Mondadori a vendu cet été ses magazines au groupe Reworld Media. Depuis, les journaux se vident de presque tous leurs journalistes.

Peur sur les magazines Mondadori
Peur sur les magazines Mondadori © AFP / MIGUEL MEDINA

Une trentaine de titres, les uns anciens, les autres ultra-populaires : Biba, Closer, Télépoche, Autoplus, Le Chasseur français, Diapason, Grazia, Science et vie ... qu’avalent deux entrepreneurs à la réputation épouvantable. Pour en avoir le cœur net, j’ai parlé à des confrères qui ont déjà affaire à eux : des rédactions vidées de leurs journalistes, des pages commandées à des agences extérieures qui vendent du contenu au poids, des plumes virés parfois repris comme auto-entrepreneurs à qui on demande de signer d’un pseudo pour maquiller la manip’, des pigistes et photographes qui luttent pour se faire payer, des hors-séries qui surgissent à la caisse des supermarché composés d’articles vieux d’il y a des années et publiés sans autorisation de leurs auteurs. Bref, des gens qui vendent des journaux en se fichant de ce qu’il y a dedans, du moment que ça fait du clic sur Internet et que ça vend de la pub sur le papier.

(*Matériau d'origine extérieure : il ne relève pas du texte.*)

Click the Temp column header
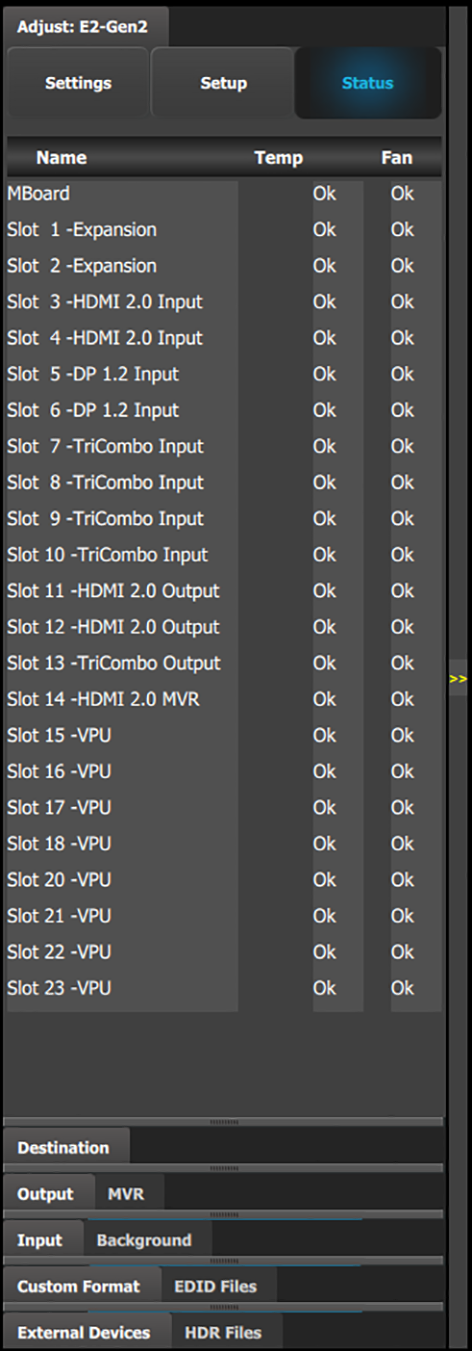The height and width of the screenshot is (1351, 472). tap(278, 157)
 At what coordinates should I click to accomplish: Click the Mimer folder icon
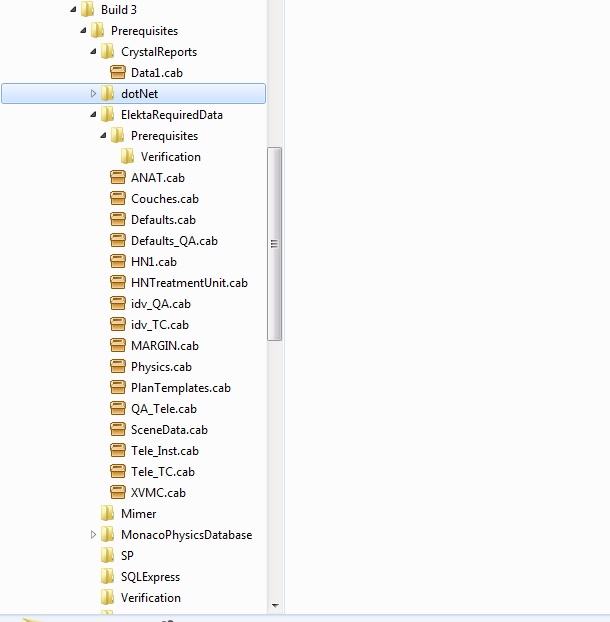pos(108,514)
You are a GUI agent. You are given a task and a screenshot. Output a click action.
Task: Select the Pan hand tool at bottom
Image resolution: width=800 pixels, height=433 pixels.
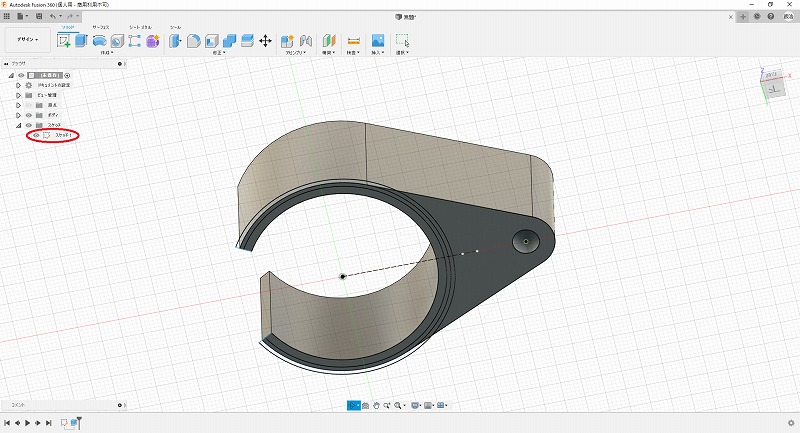tap(376, 405)
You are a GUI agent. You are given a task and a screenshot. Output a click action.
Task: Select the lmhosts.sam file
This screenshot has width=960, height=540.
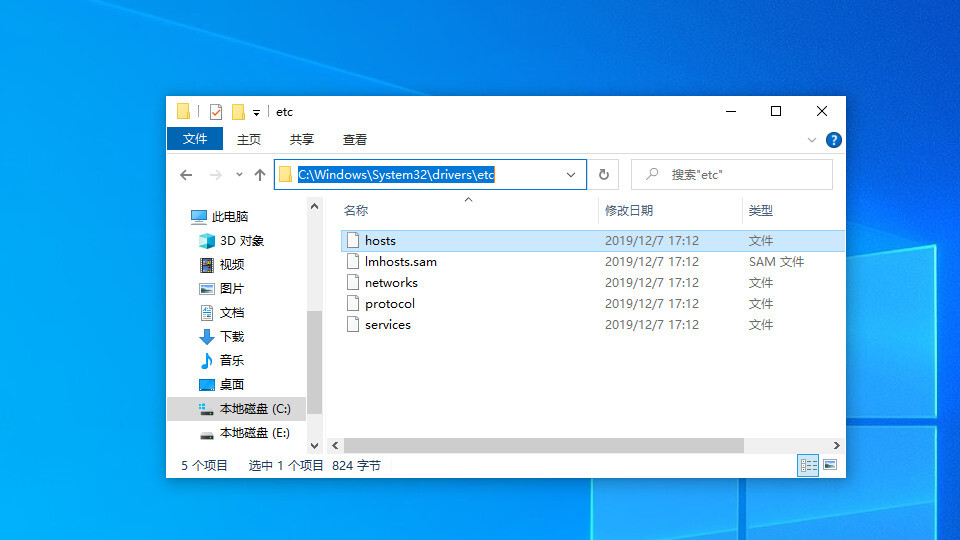(x=400, y=262)
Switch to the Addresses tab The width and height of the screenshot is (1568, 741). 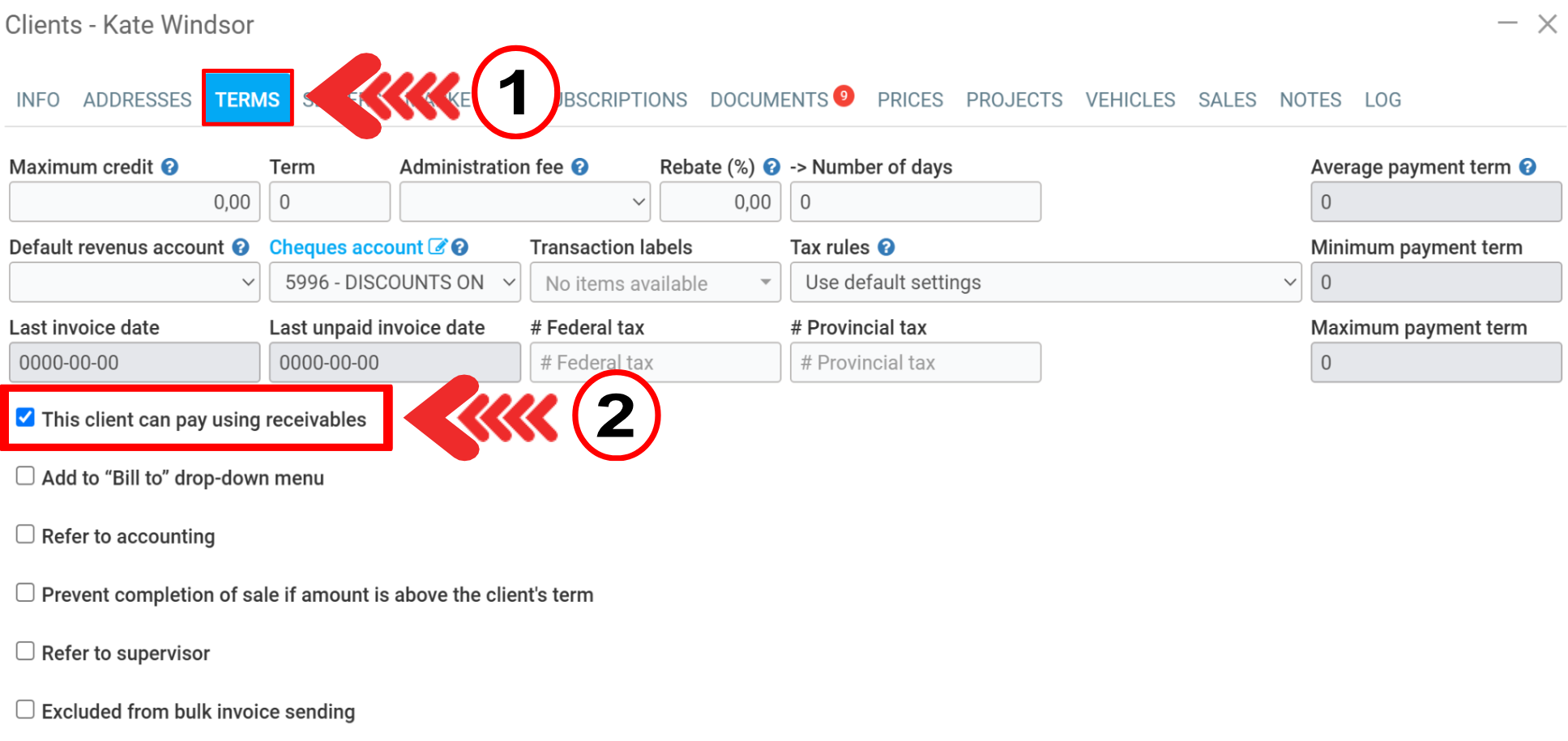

Je vous parle du désormais premier groupe de presse français. La vente a été actée fin juillet. Les acquéreurs ont donné une prime aux journalistes qui voulaient partir et deux mois pour se décider. La Bérézina : en plein mois d’août, les ressources humaines et les managers en vacances. Très peu de temps pour réfléchir et surtout très peu de réponses. Beaucoup racontent des actionnaires fuyants, entretenant un flou délibéré afin de laisser planer la peur chez les salariés. 60% des journalistes quittent ainsi le navire. Il n’en reste aucun chez Nous deux, un seul chez Pleine vie. Chez Closer, il reste deux personnes à la rédaction, deux à la maquette, tout le service photo est parti. Chez Grazia, on compte deux iconographes, deux secrétaires de rédaction, une assistante mode. La moitié des journalistes de Téléstar et Télépoche se font la malle, la quasi-totalité du service maquette. Partout, les chefs s’en vont.

Sauf à Science & Vie, rare titre à avoir obtenu des engagements écrits et des moyens. Cette publication ne vit pas de la publicité. Cela sauve son modèle. En revanche, à la tête de Grazia, on nomme Véronique Philipponnat, une ancienne de Elle, devenue consultante pour marques de luxe. Il faut amadouer les annonceurs. Hier, j’ai eu au téléphone des gens de tous âges, de tous métiers. J’ai eu des gens sonnés, des sanglots : « Mais à l’avenir, ce sera quoi un journal ? ».